В книгу вошли также воспоминания дочери Бальмонта, в которых она рассказала о своей непростой жизни. «Я очень страдала оттого, что не могла говорить о моем отце за пределами маленького круга эмигрантов. Иногда я спрашивала маму, почему он не живет с нами, почему нельзя о нем говорить, тогда как у других эмигрантских семей есть отцы и все об этом знают. Однажды она пояснила мне, что он не такой как все, исключительный, гений, и поэтому у него свой порядок жизни с необычным расписанием, что вокруг него много писателей и художников, что он часто пишет по ночам, и ему нужна тишина, и что это не та атмосфера, в которой могут нормально расти дети, и что ей пришлось выбирать между такой жизнью и детьми, и она выбрала детей».
Но, главное, это неповторимое слово Бальмонта и погружение в тот океан проблем, которые терзали его в эмиграции: издания, конечно, деньги, непростые взаимоотношения с близкими. И, конечно, страсть, с которой он ничего не мог поделать:
«Дагмар, моя милая, я чувствую, как Ты. Мне слишком мало ощущать Твою душу через нежные страницы Твоих писем. Я хочу видеть Твои глаза, всю Тебя, сильную, высокую и стройную… пролить Твой огонь в мой огонь. Я хочу и жду этого. Это должно прийти и скоро придет».

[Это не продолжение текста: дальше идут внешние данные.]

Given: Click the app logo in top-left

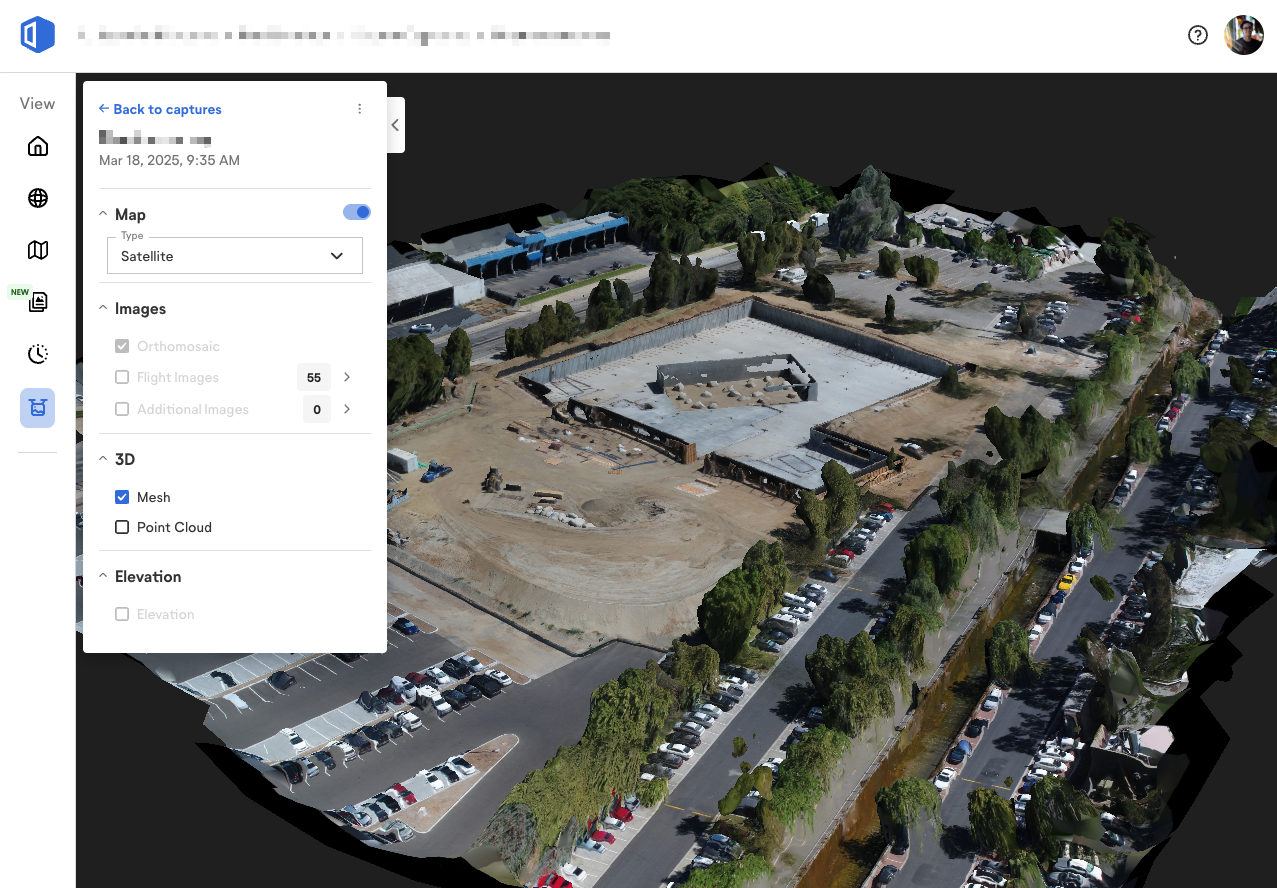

В письмах — дружба и размолвки с Буниным, с Мережковскими, с корифеями музыки — Прокофьевым, Рахманиновым. Во многих посланиях звучит ревность к собратьям по культуре, но прежде всего в них пульсируют любовь и огромный талант, дар слова, которым обладал этот поразительный человек:
«Моя милая, я только что кончил лунно-океаническую поэму, которая, знаю, приведет Тебя в восторг. Я слышу сейчас за окном близящийся шелест украшенного лунной епанчой прилива. Океан говорит со мной своим бессмертным языком, и я люблю сейчас Мир, и я люблю свою душу за то, что она бывает — такая, и ясно у меня в душе. Так цельно и светло, так верю в Божью правду и во все, что посылает нам Судьба, как бы ни было это трудно. Он знает за нас».